The Holy Bible, English Standard Version Copyright © 2001 by Crossway Bibles, a publishing ministry of Good News Publishers. 

BIG IDEA

As Paul and Barnabas preach the gospel of God’s grace, some respond with love for Jesus and some with hate. We learn at least six things about the gospel in this passage: it reaches, restores, offends, outrages, empowers, and emboldens. The finished work of Jesus reaches all kinds of people because it reveals and restores what’s broken inside of all people—sin. It offends and outrages because it attacks our want to be autonomous and our desire to be our own savior, telling us the very things we’re looking to for our worth are in fact false gods that can’t deliver what they promise. Lastly, the finished work of Jesus emboldens and empowers us because it says our safety and eternal life are ultimately controlled by our sovereign Creator, who loves us so much He came and died on a cross to save us. Like Paul and Barnabas, we too can be bold in telling people the gospel in spite of persecution because our ultimate worth and destiny are secured by Jesus’ life, not ours; Jesus’ death, not ours; and Jesus’ resurrection, which will be ours.

DISCUSSION

The finished work of Jesus reaches all kinds of people because it reveals and restores what’s broken inside of all kinds of people—sin.

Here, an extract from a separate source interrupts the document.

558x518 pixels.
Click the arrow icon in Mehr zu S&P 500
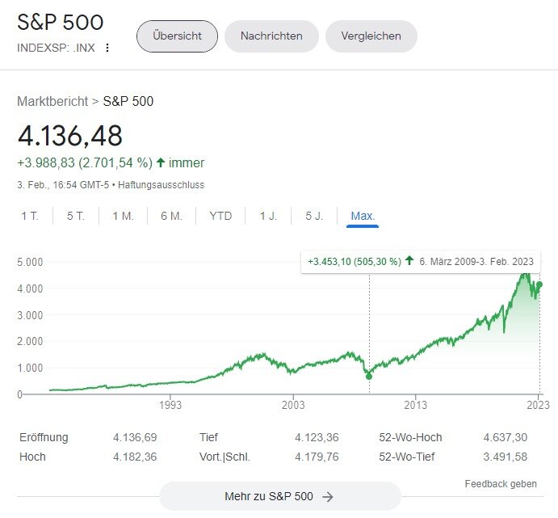tap(328, 496)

1. Have you ever heard someone say something like, “The only reason people are Christians is because they learned it from their parents” or “Christians are people who don’t think for themselves”? Do you think either of those claims are true (why or why not)? 

2. Was there anything from the sermon or Acts 14 that stood out to you, challenged you, or confused you? 

[The gospel] offends and outrages because it attacks our want to be autonomous and our desire to be our own savior, telling us the very things we’re looking to for our worth are in fact false gods that can’t deliver what they promise.

3. What do you think it means that the gospel attacks our want to be autonomous? What about our desire to be our own savior? What things have you looked for worth that the gospel says is in fact something that can’t give you what it promises? 

Lastly, the finished work of Jesus emboldens and empowers us because it says our safety and eternal life are ultimately controlled by our sovereign Creator, who loves us so much He came and died on a cross to save us. Like Paul and Barnabas, we too can be bold in telling people the gospel in spite of persecution because our ultimate worth and destiny are secured by Jesus’ life, not ours; Jesus’ death, not ours; and Jesus’ resurrection, which will be ours.

4. What typically makes you bold or confident? How does the gospel give us power and boldness to tell people the gospel even in spite of persecution?